Why smart conservative Republicans are putting their money on Michele Bachmann
As our US editor Toby Harnden reports, Michele Bachmann has declared her candidacy for the presidency of the United States. Comedians will be overjoyed. Mrs Bachmann lends herself to satire – the twinset and pearls, the cheerful fanaticism, those unblinking eyes that seem to rage with holy fire. When she gave the Tea Party response to the State of the Union address back in January, she was filmed at an angle that had her staring off into the distance, as if she were channeling the angry ghost of Barry Goldwater. Her copybook is blotted with errors: calling liberals “un-American”, defending the reputation of carbon dioxide, launching a blood feud against Obamacare. Mrs Bachmann’s rhetoric can be crude. This is the best of the worst: “During the last 100 days we have seen a [spending] orgy. It would make any local smorgasbord embarrassed … The government spent its wad by April 26.”

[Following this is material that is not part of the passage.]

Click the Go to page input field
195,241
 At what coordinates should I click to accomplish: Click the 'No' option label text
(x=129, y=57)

So why is the smart money on Mrs Bachmann emerging as the real Right-wing rival to Mitt Romney? For starters, she’s a much better candidate than her critics think. She enjoys a rapport with the Tea Party people that escapes the top-tier candidates. She’s an experienced legislator who can claim to have led the fight in the House against Obamacare. She is consistent and has never yet U-turned. Mitt Romney’s biggest handicap is his flakiness, so a Bachmann/Romney match-up puts people of principle on Bachmann’s side. Mrs Bachmann has a Girl Guide’s enthusiasm about the issues that exhausts her opponents: her performance in the first debate eclipsed everyone else with its pep. There are hidden weaknesses that will be exposed in the coming weeks. Mrs Bachmann once worked as a federal tax attorney, an odd job for an opponent of the IRS, and she cut her teeth campaigning for Jimmy Carter in 1976. It seems like the big bad government gave her family farm $260,000 in subsidies, and her husband’s clinic $30,000. But the Bachmann biography also reveals an unusually decent human being for a federal tax lawyer: she and her husband have provided foster care to 23 children.

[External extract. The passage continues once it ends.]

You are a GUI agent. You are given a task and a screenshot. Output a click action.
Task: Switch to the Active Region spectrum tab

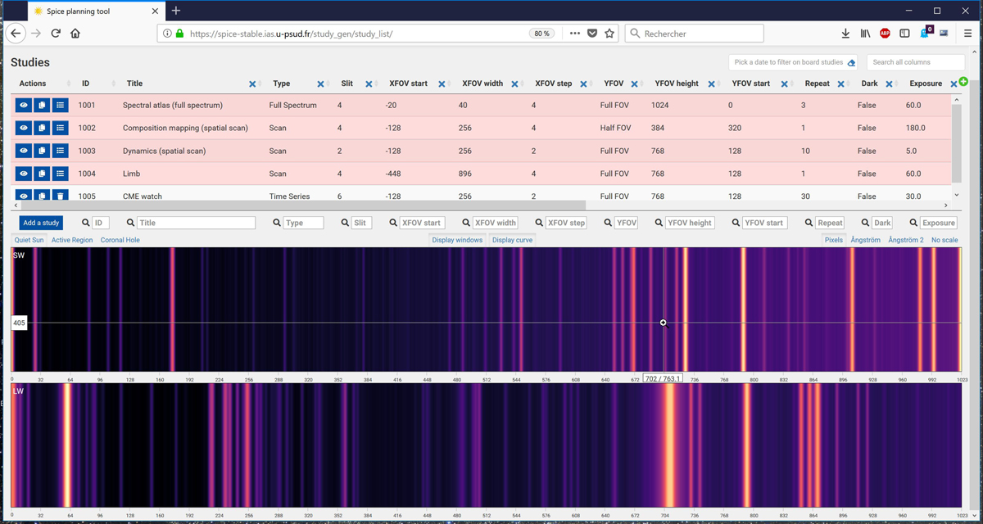(x=72, y=240)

Mrs Bachmann will ride out these scandals because her candidacy has an electoral logic that gives it powerful momentum. Historically, Republican primaries almost always come down to the establishment candidate vs the outsider conservative. Think Ford vs Reagan (1976), Bush vs Robertson (1988), Bush vs Buchanan (1992), Dole vs Buchanan (1996), McCain vs Huckabee (2008). The identity of the establishment candidate is determined early; the big beast wanders the country gobbling up money and endorsements long before voting starts. The interesting battle for the title of conservative outsider comes much later, in the first-in-the-nation-caucus in Iowa. And Iowa is hot for Bachmann.

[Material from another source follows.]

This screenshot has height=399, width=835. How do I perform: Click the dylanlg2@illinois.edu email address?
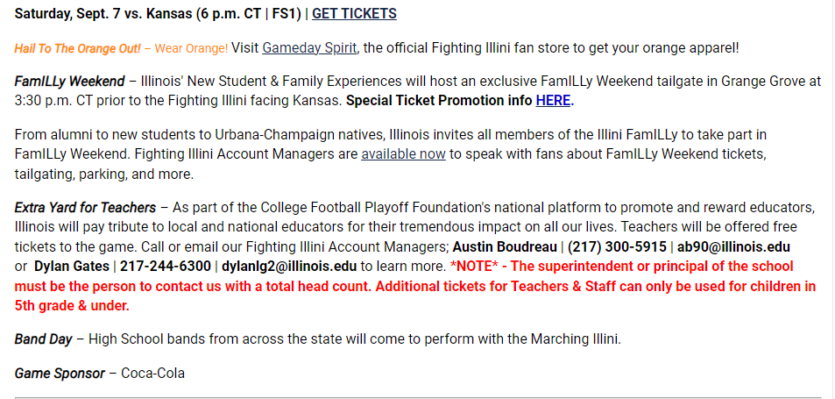click(x=289, y=266)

Some commentators have been dismissing the Hawkeye State because the local GOP is dominated by religious conservatives. The caucus system favours energising small numbers of activists over wooing large numbers of woolly moderates. All of this is bad for Romney, who was beaten in Iowa in 2008 by a preacher man called Huckabee. It is rumoured that this time round Romney might stay out of the caucus altogether. If he does, he’s a fool. Such a move would give another moderate like Jon Huntsman the chance to poll well, attract media attention and establish himself as a credible alternative to Romney. Presuming Romney stays on in Iowa and Bachmann either beats him or comes close, then she’ll be propelled forward as the conservative candidate of choice headed into New Hampshire and South Carolina. Ergo, Iowa has to be taken seriously and how Iowa plays will probably define the rest of the contest because it will assign roles in the historical binary of Right vs Left. The good news for Mrs Bachmann: right now she’s just one point behind Romney in Iowa polls.
For the next few weeks, Mrs Bachmann would be wise to ignore Romney. Instead, she should rain the wrath of God down on Barack Obama and establish herself as the loudest and toughest of the conservative candidates. Throwing red meat to the lions will keep her media profile and her donations up. Meanwhile, let her glide under the radar of liberal contempt. In their treatment of Bachmann and their dismissal of Iowa, too many Republican insiders and media commentators are projecting their own snobberies onto the race. Bachmann’s tone matches the anger of conservative voters in this election cycle better than Romney’s technocratic optimism. The unemployment rate is now 9.1 per cent. Some $23.7 trillion dollars has been distributed to Wall Street while one quarter of America’s children lives below the poverty line. New York has just legalised gay marriage. There is a sense of economic and moral panic in the living rooms of Middle America. Michele Bachmann may sound shrill, but she understands that.